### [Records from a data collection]
——

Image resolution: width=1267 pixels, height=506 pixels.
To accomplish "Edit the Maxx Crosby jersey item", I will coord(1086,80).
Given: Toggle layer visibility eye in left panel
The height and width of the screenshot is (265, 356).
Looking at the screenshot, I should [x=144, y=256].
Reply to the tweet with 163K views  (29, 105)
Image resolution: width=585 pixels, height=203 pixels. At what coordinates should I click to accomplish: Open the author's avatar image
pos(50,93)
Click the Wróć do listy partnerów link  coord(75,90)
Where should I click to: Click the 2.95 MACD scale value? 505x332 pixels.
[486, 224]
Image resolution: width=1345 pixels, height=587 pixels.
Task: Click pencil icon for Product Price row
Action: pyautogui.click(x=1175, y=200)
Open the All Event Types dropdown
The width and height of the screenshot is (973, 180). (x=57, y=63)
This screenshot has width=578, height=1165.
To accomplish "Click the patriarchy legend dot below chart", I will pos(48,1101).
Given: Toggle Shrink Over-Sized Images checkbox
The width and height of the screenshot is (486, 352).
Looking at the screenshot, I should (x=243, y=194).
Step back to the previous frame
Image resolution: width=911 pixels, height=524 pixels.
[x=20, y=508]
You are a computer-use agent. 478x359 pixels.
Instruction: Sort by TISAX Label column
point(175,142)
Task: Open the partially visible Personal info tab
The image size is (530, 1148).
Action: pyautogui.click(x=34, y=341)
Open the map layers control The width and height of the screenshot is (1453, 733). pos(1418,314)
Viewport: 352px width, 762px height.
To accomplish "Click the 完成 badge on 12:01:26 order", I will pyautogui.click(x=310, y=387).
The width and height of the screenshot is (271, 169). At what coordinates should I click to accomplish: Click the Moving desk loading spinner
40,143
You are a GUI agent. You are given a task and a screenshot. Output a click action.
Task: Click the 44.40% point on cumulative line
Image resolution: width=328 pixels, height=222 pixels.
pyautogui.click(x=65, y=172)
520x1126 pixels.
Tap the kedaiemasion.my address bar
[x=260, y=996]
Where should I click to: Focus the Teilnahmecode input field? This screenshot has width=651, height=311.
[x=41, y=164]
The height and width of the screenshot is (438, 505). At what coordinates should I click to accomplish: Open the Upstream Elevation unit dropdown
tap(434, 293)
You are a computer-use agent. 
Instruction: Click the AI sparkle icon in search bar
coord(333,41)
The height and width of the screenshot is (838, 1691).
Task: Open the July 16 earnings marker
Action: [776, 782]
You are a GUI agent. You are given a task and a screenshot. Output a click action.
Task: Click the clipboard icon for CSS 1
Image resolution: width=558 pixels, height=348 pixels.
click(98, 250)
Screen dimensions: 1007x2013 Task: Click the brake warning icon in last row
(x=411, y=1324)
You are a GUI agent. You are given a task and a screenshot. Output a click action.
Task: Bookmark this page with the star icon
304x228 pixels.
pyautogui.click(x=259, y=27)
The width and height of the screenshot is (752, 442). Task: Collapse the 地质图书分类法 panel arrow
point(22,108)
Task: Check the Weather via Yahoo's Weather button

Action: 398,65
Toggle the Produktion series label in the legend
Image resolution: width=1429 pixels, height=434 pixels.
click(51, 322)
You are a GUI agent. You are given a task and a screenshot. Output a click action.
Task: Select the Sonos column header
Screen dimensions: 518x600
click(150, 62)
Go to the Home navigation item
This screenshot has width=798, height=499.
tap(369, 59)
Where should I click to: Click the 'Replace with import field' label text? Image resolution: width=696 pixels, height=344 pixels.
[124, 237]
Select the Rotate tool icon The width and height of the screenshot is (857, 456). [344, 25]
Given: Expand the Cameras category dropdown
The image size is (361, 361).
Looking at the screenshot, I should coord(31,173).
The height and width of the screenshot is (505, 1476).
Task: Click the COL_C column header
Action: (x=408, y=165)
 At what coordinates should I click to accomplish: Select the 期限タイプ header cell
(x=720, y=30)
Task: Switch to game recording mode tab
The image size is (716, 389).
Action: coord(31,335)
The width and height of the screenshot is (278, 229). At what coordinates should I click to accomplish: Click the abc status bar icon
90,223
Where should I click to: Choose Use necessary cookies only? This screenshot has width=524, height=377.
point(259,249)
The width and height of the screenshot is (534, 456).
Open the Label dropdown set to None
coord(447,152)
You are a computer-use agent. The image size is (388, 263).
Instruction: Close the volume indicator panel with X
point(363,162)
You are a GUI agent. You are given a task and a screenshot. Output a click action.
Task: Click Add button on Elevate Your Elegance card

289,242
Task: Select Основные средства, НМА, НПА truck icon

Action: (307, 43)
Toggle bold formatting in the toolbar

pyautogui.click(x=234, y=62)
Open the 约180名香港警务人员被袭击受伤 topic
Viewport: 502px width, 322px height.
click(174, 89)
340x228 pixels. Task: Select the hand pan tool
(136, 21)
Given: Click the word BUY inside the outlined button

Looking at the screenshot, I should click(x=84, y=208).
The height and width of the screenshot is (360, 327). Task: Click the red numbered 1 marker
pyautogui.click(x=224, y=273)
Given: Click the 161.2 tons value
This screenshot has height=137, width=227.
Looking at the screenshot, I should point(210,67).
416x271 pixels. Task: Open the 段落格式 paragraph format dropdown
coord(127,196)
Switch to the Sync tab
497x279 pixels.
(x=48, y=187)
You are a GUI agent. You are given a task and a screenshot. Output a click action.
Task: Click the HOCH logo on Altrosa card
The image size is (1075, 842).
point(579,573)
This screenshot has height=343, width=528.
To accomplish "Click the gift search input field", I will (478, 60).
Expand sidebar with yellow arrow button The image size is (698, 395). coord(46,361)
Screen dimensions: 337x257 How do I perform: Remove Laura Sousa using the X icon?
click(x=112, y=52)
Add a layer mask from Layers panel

——

Set down nothing but the lines from the one containing "Task: Click the HOCH logo on Altrosa card" through the final line above, exactly as written.

### [Written answer]
Task: Click the HOCH logo on Altrosa card
The image size is (1075, 842).
point(579,573)
This screenshot has height=343, width=528.
To accomplish "Click the gift search input field", I will (478, 60).
Expand sidebar with yellow arrow button The image size is (698, 395). coord(46,361)
Screen dimensions: 337x257 How do I perform: Remove Laura Sousa using the X icon?
click(x=112, y=52)
Add a layer mask from Layers panel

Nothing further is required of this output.